5) Impacts on the environment – GMOs are causing an explosion of “superweeds,” weeds that have evolved resistance to glyphosate, a chemical used on GM crops. As a result, even more powerful insecticides must be applied to control weeds, which ultimately contaminates groundwater and kills many animals and plants that are not targeted by these toxic chemicals but are nevertheless susceptible to them.

The term “superweed” is misleading. There is nothing “super” about the weeds. They are just resistant to glyphosate. This is only a problem if you want to use glyphosate as an herbicide.

The real issue here is the overall issues of resistance, to both insecticides and herbicides. There is a legitimate point to be made in that over-reliance on any one strategy will more quickly produce resistance to whatever you are using to control herbs or pests. The term “integrated pest management” is used to refer to combining many strategies in order to minimize resistance to any one.

So again, this is not an issue unique to GMOs, but more has to do with how GMO and other pest management strategies are used. I agree that encouraging the use of a single GMO strategy for pest management is short sighted, but GMOs can also be a very useful component of an overall pest control strategy.

Notice, by the way, that the author confused insecticide and herbicide in the paragraph above. Also keep in mind that non-GMO crops require pesticides to be viable, and will also have issues with resistance.

6) Impacts on birds, bees, and butterflies – Research is ongoing into the impacts that GMOs could be having on birds, butterflies, bees, frogs, and micro-organisms that live in soil and our lakes, rivers and streams.

Yes, research is ongoing, as it should be. So far it seems that the bee colony collapse disorder is not to blame on GMOs. The Monarch butterfly issue is more complex, and the effect of herbicides on milkweeds which the butterflies depend on is likely part of the picture.

The real issue here is the fact that we are displacing natural environments for fields of crops so that we can feed the world. This is going to have an effect of the environment and native species. This is a farming effect, not a GMO effect. In fact, to the extent that GMO varieties allow us to grow more food on less land, this will have the greatest benefit to the environment as land use is the biggest issue.

Also there are strategies to help minimize the negative effect of massive farming, such as incorporating refuges where native plants like milkweed are allowed to grow.

7) Corporate control of seeds and agriculture – Ideally, farmers could get seeds from a variety of sources or save their own seeds for the next planting cycle. Today, one company controls about 95 percent of GM seeds. As cross-pollination increases, more and more natural crops may be unable to produce their own seeds, putting farmers – and us consumers, too – at the mercy of an agribusiness that is more focused on profit that people or the planet.

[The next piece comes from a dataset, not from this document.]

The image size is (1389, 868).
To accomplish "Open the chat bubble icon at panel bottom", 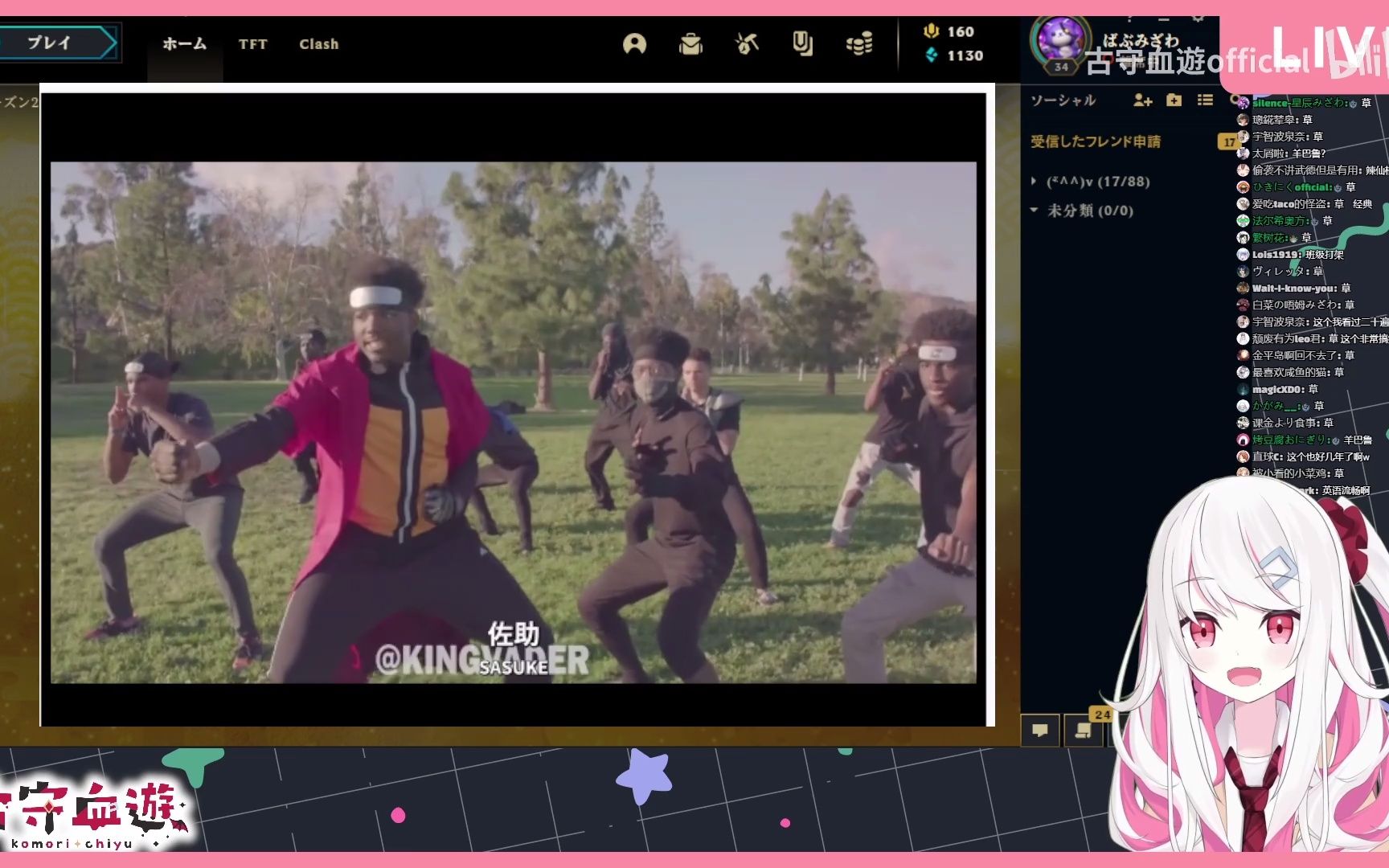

This is a complex issue and it’s hard to do it justice here. I was unable to confirm the 95% figure (I could only find ideological sources, but will keep digging), but even if we assume that it is true, there are still other seed companies out there and some GM crops are open source, like golden rice.

Let me just correct the obvious misconceptions. First, cross pollination will not render crops unable to create their own seeds. This is a baseless fear.

Although not mentioned specifically, the terminator seed issue (a plant that cannot produce its own seeds) is often raised in this context. Monsanto, however, never marketed a terminator seed and promises never to do so.

Also, most farmers do not reuse their own seeds because it is more convenient to just buy seeds each year. You also cannot reuse hybrid seeds because the hybrid traits do not breed true. You have to buy them every year. Most crops are hybrids, and have been for decades. So it is simply not true that without GMO most farmers would be replanting their own seeds.

Conclusion

The Care2 article is not a balanced or meaningful exploration of the complex issues surround GMO crops. Rather, it is a hit piece against GMO full of misinformation and propaganda. These are, however, the standard talking points against GMO. They are simply not based on a fair and accurate reading of the science.